WHEREAS, Original Lender assigned, sold and transferred its interest in the Loan and all Loan Documents to Lender and Lender is the current holder of all of Original Lender’s interest in the Loan and Loan Documents.
WHEREAS, Borrower has requested that Lender grant a three-year extension option (the “Third Extension”).

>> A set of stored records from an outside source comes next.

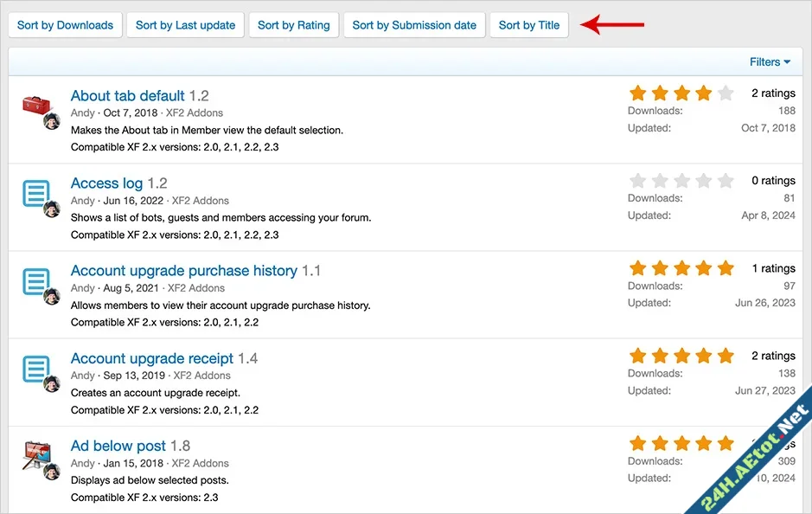Click the Sort by Rating option
The height and width of the screenshot is (514, 812).
[x=293, y=25]
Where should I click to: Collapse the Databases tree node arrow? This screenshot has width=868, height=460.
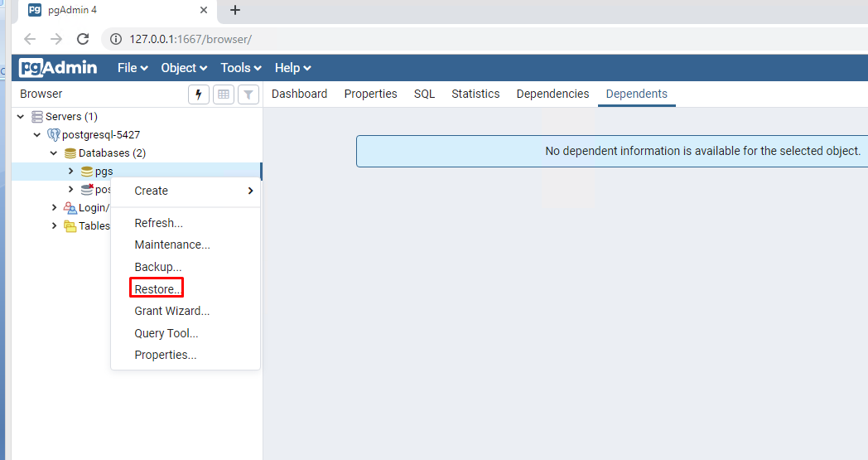54,153
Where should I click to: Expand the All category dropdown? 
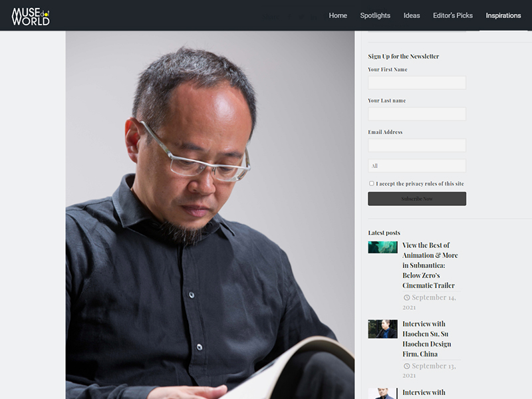point(417,166)
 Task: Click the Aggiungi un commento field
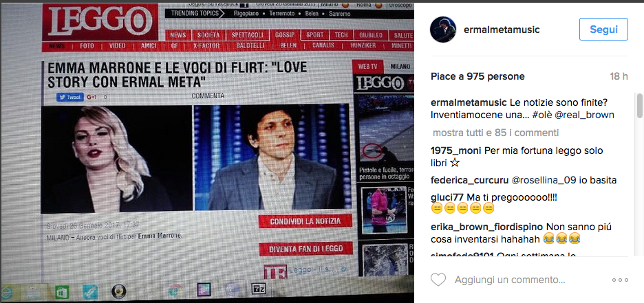[510, 280]
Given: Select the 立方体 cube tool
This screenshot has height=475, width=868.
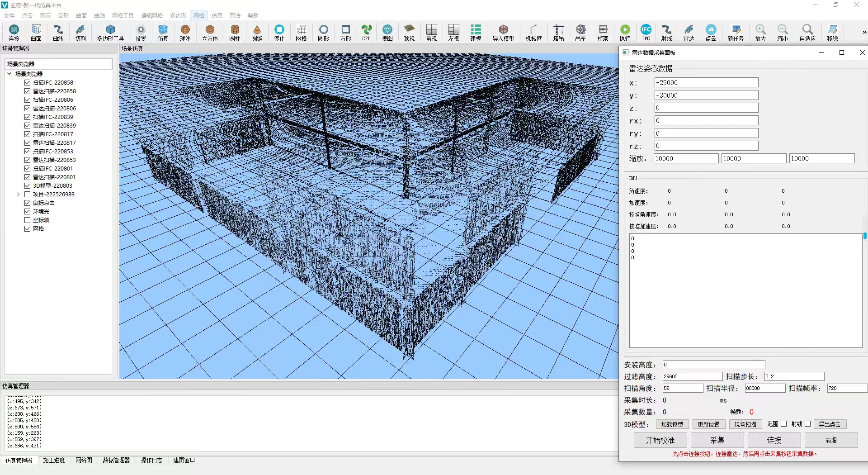Looking at the screenshot, I should click(210, 33).
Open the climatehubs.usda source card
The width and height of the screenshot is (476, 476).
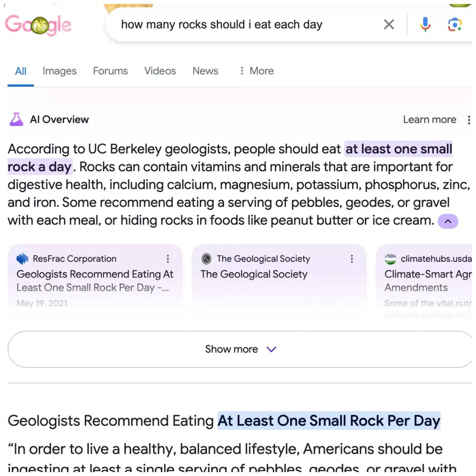(x=428, y=281)
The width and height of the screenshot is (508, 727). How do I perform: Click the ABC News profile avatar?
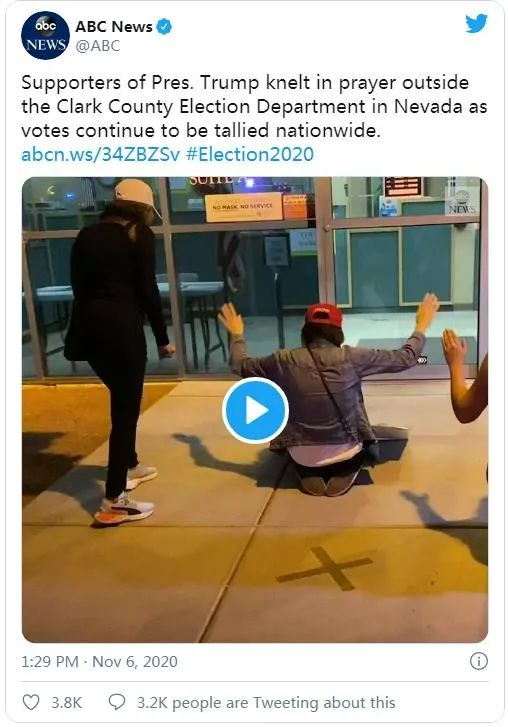click(45, 36)
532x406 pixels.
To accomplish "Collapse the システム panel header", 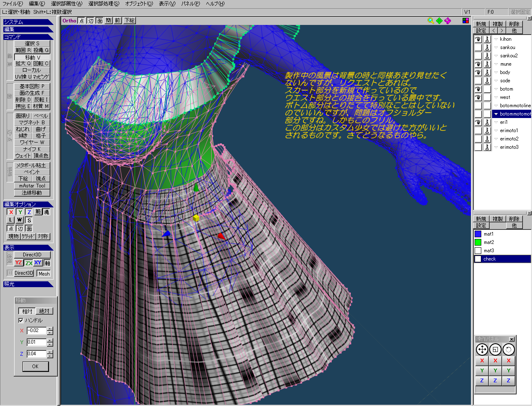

WHEREAS, Lender hereby consents to the Third Extension subject to all covenants, terms and conditions herein provided (including, but not limited to, the Principal Paydown referred to in Section B.1 of this Agreement, after which the outstanding principal balance of the Loan shall be reduced to $28,900,000.00).
NOW, THEREFORE, for valuable consideration, the receipt and sufficiency of which are hereby acknowledged, Borrower, Guarantor and Lender, notwithstanding anything in the Loan Documents to the contrary, hereby agree to modify the Loan, amend the Loan Documents, and otherwise agree as follows:
A. Extension of the Maturity Date.
Subject to the satisfaction of all conditions set forth in this Agreement as determined by Lender in its sole and absolute discretion, the Loan is hereby modified as follows:
1. Subject to Borrower’s satisfaction of all terms and conditions contained in this Agreement, Lender and Borrower agree that the Maturity Date shall be extended to April 1, 2013 (the “Third Extended Maturity Date”).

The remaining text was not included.